Giving foods for charity can now be done VAT free
When you buy goods to further supply these, you can deduct the VAT which you paid on your purchase. When you later decide not to supply them, but keep the goods for yourself or to give them away for, you should pay back the deducted VAT to the treasury. There are some exceptions to this general rule and giving away foods for free for charity is one of those. The rules are applicable as from 30 June 2019.
Since 2013 or 2018 or 2019
The VAT exemption for giving foods away for free already exists since roughly 2013. It was only in 2018 that the exemption was actually included in the law. A recent royal decree has explained the exemption further.
More specific you can give foods away for charity when they can no longer be sold at the 'normal commercial conditions'. This can also be read as 'when the goods are close to the expiry date, you can give them to a food bank'.
First of all, foods are concerned. These can be solid or liquid (drinks) foods, but they should be destined for human consumption. It does not matter which foods are concerned, whether or not the foods are packed or wrapped (butter, milk, fruit, vegetables, etc.), dry (pasta, rice, cookies) or frozen products, or foods in whatever form.
The VAT rate applicable on these foods is irrelevant, so it is without importance whether it concerns butter, milk and eggs or oysters, caviar and langoustes. You cannot additionally pour a nice liqueur, since alcoholic beverages are excluded.
A second condition is that the foods can no longer be sold at 'normal commercial conditions'. The tax authorities accept four 'circumstances' whereby it is accepted that this condition is fulfilled.
The first situation concerns the perishable character of the foods: foods which no later than five days after the gift expire, can be given away VAT exempt.
The second possibility concerns the package: you can give the foods away in case the package damaged in such a way that the foods can no longer be sold against normal commercial conditions or that the package can be considered as non-compliant (off course without jeopardizing the quality of the product).
The third case which is accepted is when the foods do not or no longer comply with the production standards which are determined by the producer, irrespective whether this concerns a change in size, taste, texture or color.
A fourth and last situation concerns foods which are only commercialized during a limited period. Think of Easter eggs and chocolate Santa Clauses.
By the way, the foods given away should not be supplied as such. They can be processed or prepared in the form of meals or food packages.
To whom can the foods be given?
First of all, you can give the foods to the food banks. These food banks should be member of the Belgian Federation of Food Banks or of an institution which itself is member of the European Federation of Food Banks. Their goal should be to provide food aid to the deprived through charitable institutions recognized by the food banks.
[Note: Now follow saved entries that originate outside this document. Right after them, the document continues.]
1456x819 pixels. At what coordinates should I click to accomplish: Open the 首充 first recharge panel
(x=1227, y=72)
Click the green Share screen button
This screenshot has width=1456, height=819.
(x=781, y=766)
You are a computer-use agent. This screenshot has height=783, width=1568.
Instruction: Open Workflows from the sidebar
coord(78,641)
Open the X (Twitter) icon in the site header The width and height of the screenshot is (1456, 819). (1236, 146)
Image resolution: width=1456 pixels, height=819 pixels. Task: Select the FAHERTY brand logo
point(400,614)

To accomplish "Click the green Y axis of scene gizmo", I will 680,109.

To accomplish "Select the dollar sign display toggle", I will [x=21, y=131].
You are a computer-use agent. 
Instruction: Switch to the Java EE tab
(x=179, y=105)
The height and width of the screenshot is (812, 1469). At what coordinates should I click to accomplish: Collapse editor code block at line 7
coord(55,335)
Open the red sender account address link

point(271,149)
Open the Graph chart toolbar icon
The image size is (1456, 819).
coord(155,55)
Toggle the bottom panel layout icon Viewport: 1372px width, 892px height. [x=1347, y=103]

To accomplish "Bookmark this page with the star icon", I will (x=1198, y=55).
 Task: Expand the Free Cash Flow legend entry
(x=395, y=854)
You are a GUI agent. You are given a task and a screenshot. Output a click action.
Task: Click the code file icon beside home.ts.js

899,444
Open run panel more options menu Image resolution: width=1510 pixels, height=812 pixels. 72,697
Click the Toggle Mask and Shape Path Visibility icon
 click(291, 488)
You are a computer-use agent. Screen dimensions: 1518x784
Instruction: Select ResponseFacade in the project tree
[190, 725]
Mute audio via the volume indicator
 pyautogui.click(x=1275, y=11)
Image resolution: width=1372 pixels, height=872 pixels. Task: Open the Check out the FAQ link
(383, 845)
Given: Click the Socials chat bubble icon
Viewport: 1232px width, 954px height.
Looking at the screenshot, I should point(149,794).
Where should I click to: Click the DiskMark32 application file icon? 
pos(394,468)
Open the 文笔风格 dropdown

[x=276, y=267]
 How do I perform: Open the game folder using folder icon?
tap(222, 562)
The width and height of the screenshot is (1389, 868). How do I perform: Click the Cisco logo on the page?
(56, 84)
Qualified are also local, communal, intercommunal, provincial, community, regional or federal administrations or governments in the context of their assignment to provide food aid to the deprived (think of PCSW, social rescue services, regional or communal distribution platforms).
You can also give the foods to whatever charity organization (associations, entities with no legal personality, forums, projects) recognized by one of the above governments. In this category, we find e.g. the Red Cross, Doctors Without Borders, Foodsavers, Resto du Coeur, Société de Saint-Vincent-de-Paul, ...
Finally, there are the formalities.
In principle, you should draft a document in twofold per gift on which all details of the gift are mentioned. This document per gift can be replaced by a monthly aggregated document containing the gifts for that month. In both cases, you have time until the fifteenth day of the month following the month in which the gifts were done.
It is a good idea to complete your administration with a certificate of the beneficiary institution, in which it confirms not to use the foods for commercial purposes, but only in the framework of a social action for deprived persons.
The beneficiary institution should also confirm on the certificate that there is no compensation from the ultimate beneficiary or any other intervening organization. It is however allowed to ask for a 'limited financial contribution' in order to cover the costs related to the distribution of the foods, in their original condition or after processing or preparation or as a compensation of storage, transport or cooling expenses.